The National Origins Act (Johnson – Reed Act) and the Establishment of US Border Patrol

The National Origins Act lowered the number of allowable immigrants, making the quota system even more restrictive. In a related move, Congress also established the US Border Patrol to limit illegal crossings on the borders with Mexico and Canada.

The National Origins Act used data about US immigrant populations to set limits on the number of new people allowed to immigrate from countries beyond the Americas. For each country, new immigration was limited to 2% of the US population from that country as recorded in 1890. Immigration from Mexico and Central and South America remained uncapped due to the importance, in particular, of Mexican immigrants to the farming and mining industries in the Southwest.

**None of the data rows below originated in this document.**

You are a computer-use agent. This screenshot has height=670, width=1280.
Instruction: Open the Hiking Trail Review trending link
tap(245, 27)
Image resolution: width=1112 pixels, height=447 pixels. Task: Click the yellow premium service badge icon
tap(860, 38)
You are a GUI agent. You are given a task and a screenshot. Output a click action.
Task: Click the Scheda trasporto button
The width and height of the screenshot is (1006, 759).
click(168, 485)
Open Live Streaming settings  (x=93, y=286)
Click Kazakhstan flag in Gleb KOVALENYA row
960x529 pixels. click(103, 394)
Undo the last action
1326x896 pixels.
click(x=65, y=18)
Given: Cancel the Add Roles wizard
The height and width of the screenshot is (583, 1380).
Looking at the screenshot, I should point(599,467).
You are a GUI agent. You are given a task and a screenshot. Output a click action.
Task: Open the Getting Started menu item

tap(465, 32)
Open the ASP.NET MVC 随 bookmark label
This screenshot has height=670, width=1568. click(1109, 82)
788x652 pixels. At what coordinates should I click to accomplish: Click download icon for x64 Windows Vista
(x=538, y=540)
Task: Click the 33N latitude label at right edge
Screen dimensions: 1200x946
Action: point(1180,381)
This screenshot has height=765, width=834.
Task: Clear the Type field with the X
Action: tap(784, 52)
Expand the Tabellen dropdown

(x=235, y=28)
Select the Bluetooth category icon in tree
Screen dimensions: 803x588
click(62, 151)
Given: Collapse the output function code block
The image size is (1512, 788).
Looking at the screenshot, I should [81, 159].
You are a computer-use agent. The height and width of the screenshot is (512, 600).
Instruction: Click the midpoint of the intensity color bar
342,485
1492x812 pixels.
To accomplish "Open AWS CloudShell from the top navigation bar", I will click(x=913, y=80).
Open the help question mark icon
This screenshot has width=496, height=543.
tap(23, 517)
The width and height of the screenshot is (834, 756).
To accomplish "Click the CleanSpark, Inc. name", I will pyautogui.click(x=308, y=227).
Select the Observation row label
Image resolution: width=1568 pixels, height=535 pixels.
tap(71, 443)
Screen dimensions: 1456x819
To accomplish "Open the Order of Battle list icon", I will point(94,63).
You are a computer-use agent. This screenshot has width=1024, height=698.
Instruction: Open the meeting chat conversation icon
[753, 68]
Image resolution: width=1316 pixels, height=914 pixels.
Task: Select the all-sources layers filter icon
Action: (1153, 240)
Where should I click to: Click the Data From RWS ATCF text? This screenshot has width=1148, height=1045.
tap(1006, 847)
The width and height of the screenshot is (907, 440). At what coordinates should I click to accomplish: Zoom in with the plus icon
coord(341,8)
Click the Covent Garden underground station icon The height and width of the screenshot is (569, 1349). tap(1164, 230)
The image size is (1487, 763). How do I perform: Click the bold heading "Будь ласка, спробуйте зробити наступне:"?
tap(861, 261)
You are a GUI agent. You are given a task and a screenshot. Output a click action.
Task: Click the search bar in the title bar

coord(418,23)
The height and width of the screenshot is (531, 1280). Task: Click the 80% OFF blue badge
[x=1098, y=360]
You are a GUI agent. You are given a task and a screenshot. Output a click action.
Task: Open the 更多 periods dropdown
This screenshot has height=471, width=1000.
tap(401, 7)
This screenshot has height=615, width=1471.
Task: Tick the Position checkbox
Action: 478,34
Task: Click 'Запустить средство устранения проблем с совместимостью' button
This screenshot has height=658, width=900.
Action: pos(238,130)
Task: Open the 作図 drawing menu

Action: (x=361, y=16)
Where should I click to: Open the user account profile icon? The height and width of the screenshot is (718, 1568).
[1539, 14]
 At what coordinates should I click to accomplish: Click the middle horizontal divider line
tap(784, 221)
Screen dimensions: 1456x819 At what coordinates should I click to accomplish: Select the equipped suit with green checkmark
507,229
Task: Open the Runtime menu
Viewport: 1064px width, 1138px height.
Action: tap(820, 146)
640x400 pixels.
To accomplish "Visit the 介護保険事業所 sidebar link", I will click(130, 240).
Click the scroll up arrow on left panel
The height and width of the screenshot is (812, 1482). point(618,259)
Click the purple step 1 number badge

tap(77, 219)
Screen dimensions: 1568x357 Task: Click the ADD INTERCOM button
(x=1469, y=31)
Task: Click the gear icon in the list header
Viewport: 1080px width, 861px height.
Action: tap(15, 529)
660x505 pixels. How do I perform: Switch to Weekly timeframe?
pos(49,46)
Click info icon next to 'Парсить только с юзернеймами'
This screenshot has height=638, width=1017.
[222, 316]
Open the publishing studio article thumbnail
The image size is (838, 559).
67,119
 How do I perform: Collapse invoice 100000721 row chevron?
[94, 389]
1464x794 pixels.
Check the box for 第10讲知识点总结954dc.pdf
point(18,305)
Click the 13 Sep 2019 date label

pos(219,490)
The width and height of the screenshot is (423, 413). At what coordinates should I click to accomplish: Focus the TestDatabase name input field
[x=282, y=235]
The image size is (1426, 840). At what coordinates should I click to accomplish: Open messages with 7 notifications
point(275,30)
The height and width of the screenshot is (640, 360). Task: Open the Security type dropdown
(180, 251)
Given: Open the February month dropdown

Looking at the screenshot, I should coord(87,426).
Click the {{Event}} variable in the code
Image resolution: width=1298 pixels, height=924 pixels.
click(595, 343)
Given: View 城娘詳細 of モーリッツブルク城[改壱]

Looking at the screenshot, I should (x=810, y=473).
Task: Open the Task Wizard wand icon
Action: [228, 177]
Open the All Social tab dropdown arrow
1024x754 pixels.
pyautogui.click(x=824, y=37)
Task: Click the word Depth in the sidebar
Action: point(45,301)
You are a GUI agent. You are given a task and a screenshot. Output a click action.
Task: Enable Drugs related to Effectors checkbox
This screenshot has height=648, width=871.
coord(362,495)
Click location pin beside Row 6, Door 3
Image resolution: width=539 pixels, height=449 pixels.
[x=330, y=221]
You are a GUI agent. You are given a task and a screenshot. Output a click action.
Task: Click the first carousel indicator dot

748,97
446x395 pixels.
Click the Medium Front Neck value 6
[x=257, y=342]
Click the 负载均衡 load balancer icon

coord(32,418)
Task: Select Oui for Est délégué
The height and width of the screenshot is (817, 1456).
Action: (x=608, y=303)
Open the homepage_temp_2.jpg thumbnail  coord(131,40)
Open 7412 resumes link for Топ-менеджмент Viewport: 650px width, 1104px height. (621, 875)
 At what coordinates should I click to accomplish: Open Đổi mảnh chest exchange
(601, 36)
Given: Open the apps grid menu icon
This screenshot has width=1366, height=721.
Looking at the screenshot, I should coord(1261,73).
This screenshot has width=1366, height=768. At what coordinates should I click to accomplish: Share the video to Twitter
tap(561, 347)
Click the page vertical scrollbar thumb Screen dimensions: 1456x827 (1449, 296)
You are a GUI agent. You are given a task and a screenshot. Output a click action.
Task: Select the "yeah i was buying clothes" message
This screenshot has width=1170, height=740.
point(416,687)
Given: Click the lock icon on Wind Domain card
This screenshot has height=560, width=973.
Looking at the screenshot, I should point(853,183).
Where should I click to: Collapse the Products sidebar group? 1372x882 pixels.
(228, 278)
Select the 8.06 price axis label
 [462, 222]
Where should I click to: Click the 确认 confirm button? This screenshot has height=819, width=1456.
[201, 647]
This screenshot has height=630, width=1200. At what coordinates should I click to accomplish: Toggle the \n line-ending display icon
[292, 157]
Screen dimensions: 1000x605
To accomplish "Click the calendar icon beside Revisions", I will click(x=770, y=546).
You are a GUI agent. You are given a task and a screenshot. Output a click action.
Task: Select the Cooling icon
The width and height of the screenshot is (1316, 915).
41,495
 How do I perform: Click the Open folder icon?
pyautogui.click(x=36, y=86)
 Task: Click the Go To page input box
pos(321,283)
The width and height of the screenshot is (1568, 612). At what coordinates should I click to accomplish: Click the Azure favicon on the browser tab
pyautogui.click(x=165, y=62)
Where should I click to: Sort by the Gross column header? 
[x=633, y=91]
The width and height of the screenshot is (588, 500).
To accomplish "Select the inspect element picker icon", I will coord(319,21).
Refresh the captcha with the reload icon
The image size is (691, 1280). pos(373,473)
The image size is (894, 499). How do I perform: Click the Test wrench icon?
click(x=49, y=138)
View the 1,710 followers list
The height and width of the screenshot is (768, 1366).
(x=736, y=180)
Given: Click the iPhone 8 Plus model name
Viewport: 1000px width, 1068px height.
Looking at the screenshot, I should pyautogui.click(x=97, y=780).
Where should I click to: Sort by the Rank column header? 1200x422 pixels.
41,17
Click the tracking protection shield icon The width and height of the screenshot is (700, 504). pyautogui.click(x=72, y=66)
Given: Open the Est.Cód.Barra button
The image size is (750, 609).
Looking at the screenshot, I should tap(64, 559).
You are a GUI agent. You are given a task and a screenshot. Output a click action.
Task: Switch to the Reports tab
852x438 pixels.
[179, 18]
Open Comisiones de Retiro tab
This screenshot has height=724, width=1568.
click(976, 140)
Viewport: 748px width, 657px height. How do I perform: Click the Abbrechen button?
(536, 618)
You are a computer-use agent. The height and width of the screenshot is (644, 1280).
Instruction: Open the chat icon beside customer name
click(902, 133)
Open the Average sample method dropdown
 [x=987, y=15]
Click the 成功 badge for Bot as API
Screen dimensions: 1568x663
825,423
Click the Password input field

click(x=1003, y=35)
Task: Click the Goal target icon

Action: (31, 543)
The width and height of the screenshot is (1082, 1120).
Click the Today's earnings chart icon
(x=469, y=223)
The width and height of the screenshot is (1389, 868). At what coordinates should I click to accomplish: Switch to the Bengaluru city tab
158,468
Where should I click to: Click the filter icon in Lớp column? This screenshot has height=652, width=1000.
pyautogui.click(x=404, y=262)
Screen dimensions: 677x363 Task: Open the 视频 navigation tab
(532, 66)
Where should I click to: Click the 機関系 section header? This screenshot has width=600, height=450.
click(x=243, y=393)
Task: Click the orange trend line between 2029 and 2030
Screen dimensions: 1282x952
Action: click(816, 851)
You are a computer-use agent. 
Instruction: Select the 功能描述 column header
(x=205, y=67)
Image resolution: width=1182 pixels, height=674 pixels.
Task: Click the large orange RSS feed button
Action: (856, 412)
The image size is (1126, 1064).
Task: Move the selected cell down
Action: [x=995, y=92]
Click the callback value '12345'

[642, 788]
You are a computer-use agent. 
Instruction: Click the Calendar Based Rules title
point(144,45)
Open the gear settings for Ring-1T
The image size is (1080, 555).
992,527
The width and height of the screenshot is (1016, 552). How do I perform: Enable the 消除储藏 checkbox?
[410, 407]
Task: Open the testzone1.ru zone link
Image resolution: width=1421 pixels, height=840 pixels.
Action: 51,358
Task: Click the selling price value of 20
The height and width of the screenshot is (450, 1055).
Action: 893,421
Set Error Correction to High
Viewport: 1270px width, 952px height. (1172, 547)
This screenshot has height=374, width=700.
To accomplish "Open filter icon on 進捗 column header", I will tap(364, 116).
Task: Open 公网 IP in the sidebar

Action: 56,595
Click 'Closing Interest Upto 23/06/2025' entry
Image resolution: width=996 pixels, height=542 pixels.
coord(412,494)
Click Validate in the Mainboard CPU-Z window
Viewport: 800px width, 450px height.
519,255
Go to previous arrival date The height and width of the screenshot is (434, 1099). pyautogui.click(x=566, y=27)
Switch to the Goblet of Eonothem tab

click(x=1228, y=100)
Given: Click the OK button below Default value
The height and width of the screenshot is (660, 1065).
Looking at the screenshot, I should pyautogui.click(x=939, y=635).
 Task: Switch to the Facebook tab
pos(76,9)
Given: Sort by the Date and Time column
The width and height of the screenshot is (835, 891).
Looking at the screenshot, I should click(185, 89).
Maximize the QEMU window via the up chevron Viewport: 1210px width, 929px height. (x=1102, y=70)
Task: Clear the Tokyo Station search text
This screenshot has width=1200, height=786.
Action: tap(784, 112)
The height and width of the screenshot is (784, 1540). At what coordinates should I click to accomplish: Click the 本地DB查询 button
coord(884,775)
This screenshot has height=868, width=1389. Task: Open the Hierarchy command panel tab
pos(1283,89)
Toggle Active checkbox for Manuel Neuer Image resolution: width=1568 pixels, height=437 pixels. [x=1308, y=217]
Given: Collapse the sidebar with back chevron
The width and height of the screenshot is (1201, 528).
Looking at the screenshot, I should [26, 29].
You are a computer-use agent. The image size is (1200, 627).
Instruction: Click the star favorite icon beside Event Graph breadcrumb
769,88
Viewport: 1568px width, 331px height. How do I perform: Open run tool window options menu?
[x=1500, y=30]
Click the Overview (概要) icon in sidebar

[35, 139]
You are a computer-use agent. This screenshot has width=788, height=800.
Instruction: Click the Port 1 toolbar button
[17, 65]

The new quotas reflected, respectively, an 80% reduction from the pre-World War I immigration average and a change from the Emergency Quota Act of 1921’s standard of admitting 3% of the 1910 populations. The law affected Eastern and Southern Europeans most severely. Proponents of the act argued that curating the country’s ethnic makeup through this law would help form and retain a specific American identity. The quota system remained the primary determination of admissibility to the United States until 1965.

With the new quota system came a change to the immigration process itself, including the repurposing of Ellis Island. It no longer served as the gateway for immigrants seeking a new life; instead, it became a detention center for some immigrants who had administrative or other problems upon their arrival and for noncitizens awaiting deportation.

Because of the tight limits on immigration and the smuggling of alcohol that resulted from Prohibition, which began in 1920, Congress also passed the Labor Appropriation Act that established the US Border Patrol. For several decades, the southern border had been a route for Chinese laborers to enter the country in defiance of the Chinese Exclusion Act. Efforts to stem the flow of these illegal immigrants by patrolling the border were sporadic and lacked coordination. The ratification of the 18th amendment in 1919 prohibited the importation, manufacture, and sale of alcoholic beverages, and this, coupled with the 1921 and 1924 immigration quotas, generated significantly more traffic across the border. The increased traffic finally spurred Congress to establish a more formal border patrol operating with federal authority.